### OPDRACHTVEREISTEN
1. Welke maatregel legt de raad volgens de tekst over de planschadetaxatie op aan de taxerende makelaar?
2. Hervat de tekst over de planschadetaxatie na de laatste getoonde zin.

11-521 RvT Zwolle

Taxatie als deskundige. Noodzaak van plaatselijke bekendheid.Door een wijziging van het geldende bestemmingsplan worden de gebruiksmogelijk-heden van een bedrijfspand in een winkelbuurt beperkt, waardoor de eigenaren van mening zijn dat zij planschade lijden. De makelaar taxeert op verzoek van de Stichting Advisering Bestuursrechtspraak over de hoogte van deze schade, ondanks dat hij in een geheel andere regio kantoor houdt. Een collega NVM-makelaar ter plaatse klaagt daarover en verwijt de makelaar onvoldoende kennis van de (lokale) situatie om een verantwoorde taxatie te kunnen uitbrengen. De raad is van oordeel dat het feit dat een makelaar buiten zijn gebied taxeert op zich zelf nog niet met zich meebrengt dat zijn taxatie reeds om die reden ondeugdelijk is. Daarvoor zijn bijkomende omstandigheden nodig en die doen zich in het onderhavige geval voor: de raad verklaart de klacht gegrond en legt de taxerende makelaar de maatregel van berisping op. Download uitspraak (pdf)

De Raad van Toezicht Zwolle geeft de volgende uitspraak in de zaak van:

C., NVM makelaar, kantoorhoudende te O, klager,

tegen

S., NVM makelaar te H beklaagde.

### AANGELEVERDE GEGEVENS
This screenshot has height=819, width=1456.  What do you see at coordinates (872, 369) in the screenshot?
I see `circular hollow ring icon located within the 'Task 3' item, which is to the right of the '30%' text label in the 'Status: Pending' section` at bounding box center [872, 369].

### EINDRESULTATEN
1. De maatregel van berisping.

2.
1.      Verloop van de procedure:
1.1.      Klager heeft bij brief van 11 maart 2011 met bijlagen aan de Raad van Toezicht te Zwolle een klacht ingediend tegen beklaagde.
1.2.      Bij brief van 15 april 2011 met bijlagen heeft de makelaar verweer gevoerd tegen de klacht.
1.3.      Klager heeft op 6 juni aanvullend een deskundigenrapport door de taxateurs Van D en C aan de secretaris gestuurd.
1.4.      De Raad ontving tevens een brief gedateerd 6 juni 2011 van mr. J.A.J. Dappers, (advocaat van de opdrachtgevers van klager).
1.5.      Ter zitting van 22 juni 2011 van de Raad van Toezicht zijn verschenen:
          –           klager in persoon vergezeld van zijn collega, NVM makelaar te V
          –           beklaagde in persoon.
1.6.    Partijen zijn door de Raad van Toezicht gehoord en hebben hun standpunten nader toegelicht, klager heeft daarbij een pleitnota overgelegd.

2.       De feiten:
2.1.      Als gesteld en erkend, dan wel niet of onvoldoende weersproken, alsmede op grond van de overgelegde bescheiden, voorzover niet betwist, staat tussen partijen het volgende vast.
2.2.      De opdrachtgevers van klager zijn in een gerechtelijke procedure verwikkeld inzake door hen geleden planschade ten aanzien van het pand M-straat 3-5 te O. Het betreft hier een bedrijfspand in een winkelbuurt, waarbij door een wijziging van het bestemmingsplan de gebruiksmogelijkheden werden beperkt.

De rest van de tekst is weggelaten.